When President George W. Bush nominated a new slate of FEC commissioners in 2008, its three Republicans reflected even more strongly the party’s opposition to the law. The Democrats, mirroring their own party’s leadership, supported it, but without Republican cooperation they were unable to strengthen regulations. Since then, most important votes at the FEC have resulted in partisan 3-to-3 ties, leaving the commission essentially unable to act.
In this situation, the congressional sponsors of McCain-Feingold repeatedly sued the FEC to try to force it to do its job. Twice, federal courts threw out FEC rules that allowed too much coordination between candidates and supposedly independent political committees, and twice, the commission turned right around and wrote new regulations that were as permissive or worse.
As a result, this year we saw “independent” political action committees founded or principally funded by candidates’ fathers, mothers, siblings, ex-campaign lawyers, fundraising officials and former employees. We saw candidates travel or meet privately with the individuals who provided 90 percent or more of the funding for some of the “independent” super PACs. Candidates could appear at their events, endorse their work and even solicit money for them. Mitt Romney spoke to a meeting of donors to a super PAC that supported him; a super PAC backing President Obama was run by two former White House officials and was publicly endorsed by the president.
The story of secret money is depressingly similar.
One provision of the McCain-Feingold law requires groups spending money on election advertising to disclose any contributor of $1,000 or more. But in 2007, the FEC interpreted this fairly straightforward rule to mean that groups had to reveal only the names of donors who gave for the express purpose of funding campaign ads — something that is very difficult to prove.
In 2008, for example, a conservative group called Freedom’s Watch began running ads for Republican candidates.
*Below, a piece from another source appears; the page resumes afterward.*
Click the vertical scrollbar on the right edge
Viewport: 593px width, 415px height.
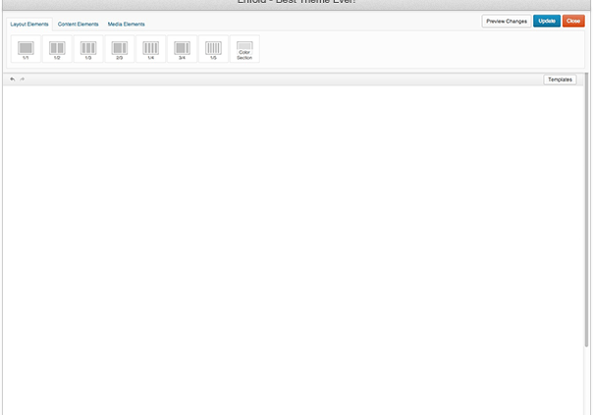(x=589, y=245)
Its federal filings did not identify any donors, despite the fact that a subsequent FEC investigation showed that almost all of the group’s $30 million budget had come from one person: casino magnate Sheldon Adelson, making his debut on the political advertising scene. When the FEC had to rule on whether Freedom’s Watch had broken the law, it once again deadlocked 3 to 3 — with the Republican commissioners going so far as to say that donors had to be identified only if they designated their contributions for specific TV ads. Donors almost never do this; usually the ads are not even made until the money has been raised.